[[ TEXT SEGMENT open ]]

Two weeks after confirming takeover talks with private equity firm Advent International Corp., Nuvei said Monday the two sides have reached an agreement for an all-cash transaction valuing the company at US$6.3-billion.

Nuvei chair and chief executive Phil Fayer, Montreal-based private equity firm Novacap and pension giant Caisse de dépôt et placement du Québec (CDPQ) have all agreed to the US$34-a-share offer, which represents a 56-per-cent premium to Nuvei’s March 15 closing price on the Nasdaq exchange.

Mr. Fayer, Novacap and CDPQ collectively own the majority of Nuvei stock, but each has agreed to sell only a portion of their holdings – 5 per cent, 35 per cent and 25 per cent, respectively – to Advent for a combined cash payout of US$560-million. They will continue to own more than half of Nuvei – 24 per cent, 18 per cent and 12 per cent, respectively – once the privatization process is complete.

Mr. Fayer will also remain CEO and chair, and the company will continue to be based in Montreal, Nuvei said. Canadian actor Ryan Reynolds, who first invested in Nuvei in April, 2023, was not listed among the shareholders who will be retaining a piece of the company.

[[ TEXT SEGMENT closed ]]
[[ INFORMATION SHOWN open ]]

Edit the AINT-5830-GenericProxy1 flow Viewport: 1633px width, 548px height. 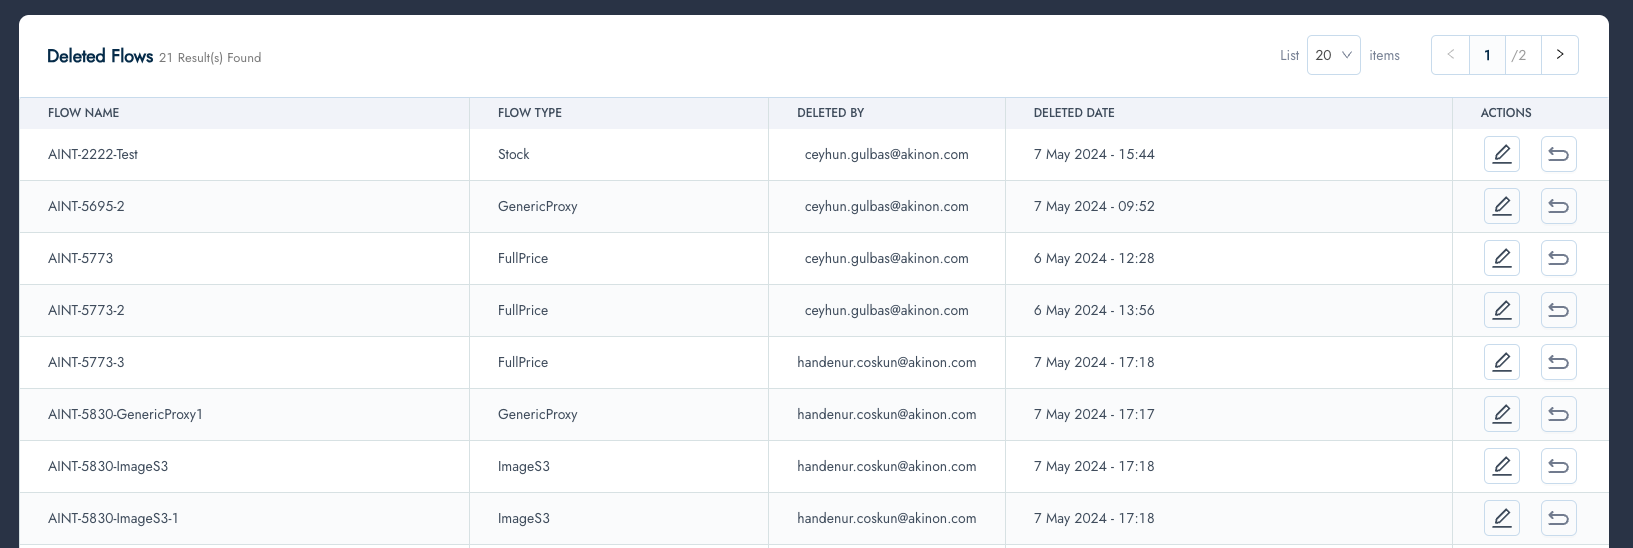click(x=1501, y=414)
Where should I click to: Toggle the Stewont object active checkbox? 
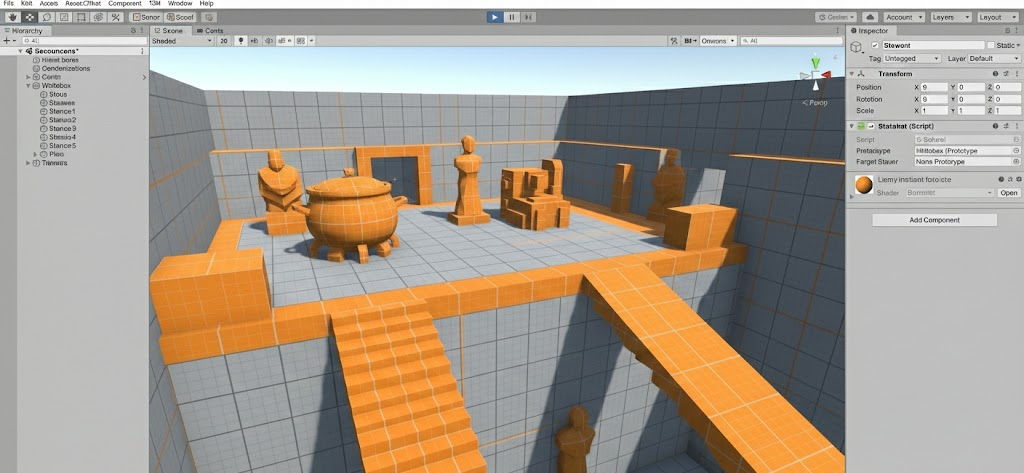point(875,46)
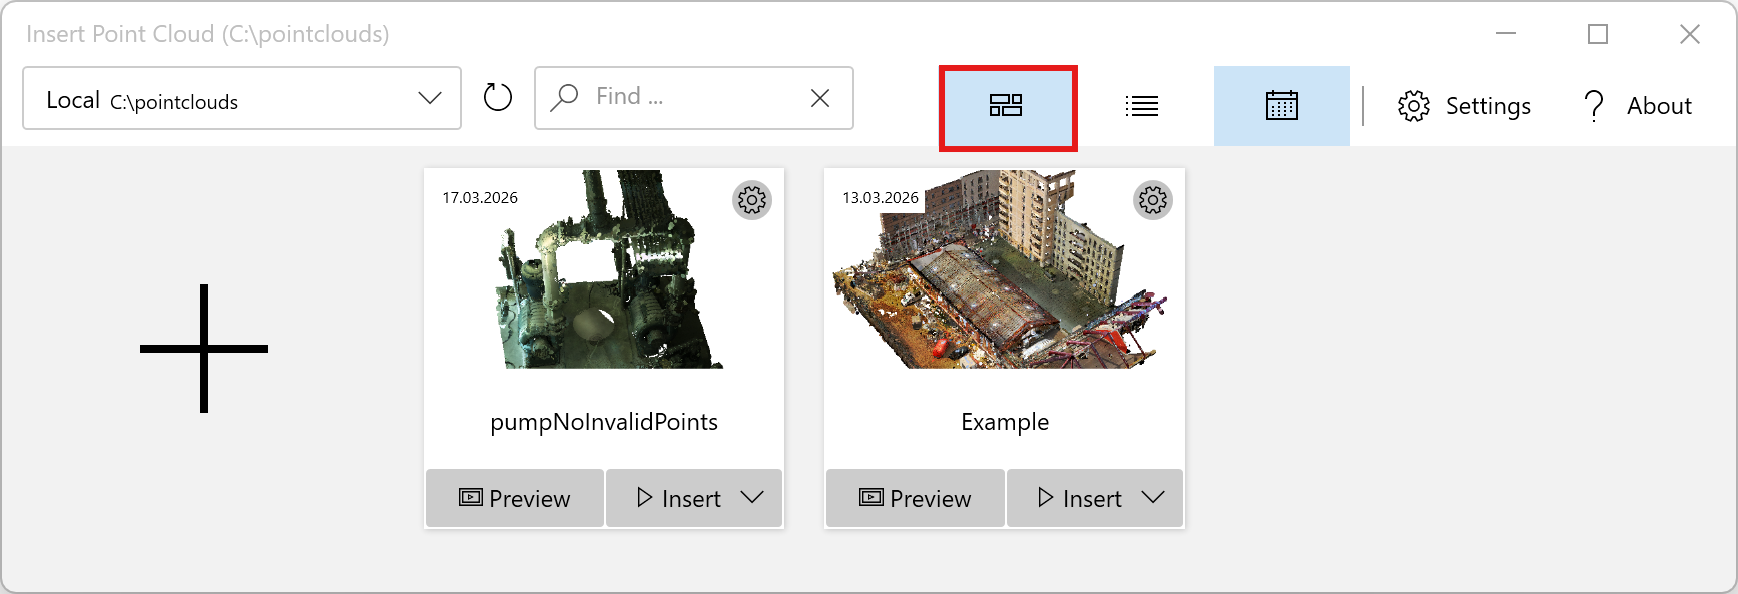This screenshot has width=1738, height=594.
Task: Click into the Find text field
Action: [690, 97]
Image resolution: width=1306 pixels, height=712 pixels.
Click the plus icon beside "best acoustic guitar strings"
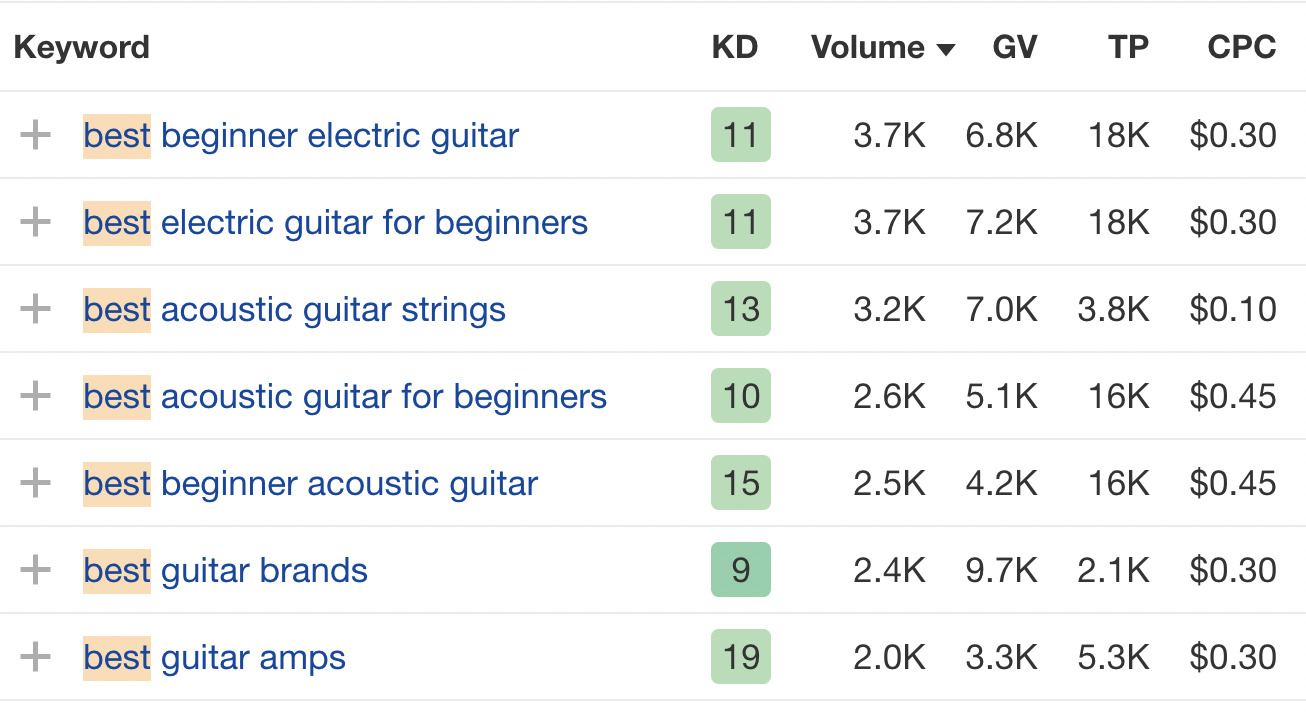tap(36, 309)
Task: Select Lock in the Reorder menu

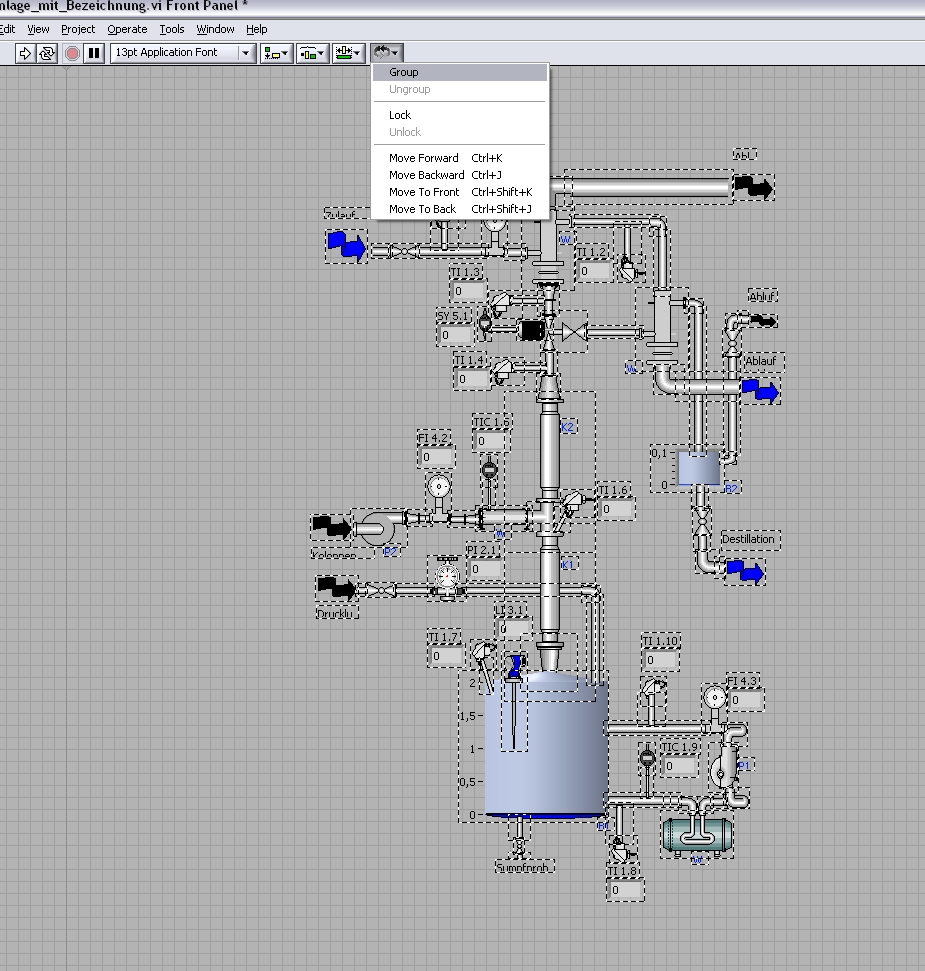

[[ INFORMATION SHOWN closed ]]

* HOW TO COMPLETE THIS TASK *
List every percentage figure in the Nuvei takeover text, in the order they appear. The records come from a separate source and are unrelated to the text.

* EXERCISE SOLUTION *
56 per cent
5 per cent
35 per cent
25 per cent
24 per cent
18 per cent
12 per cent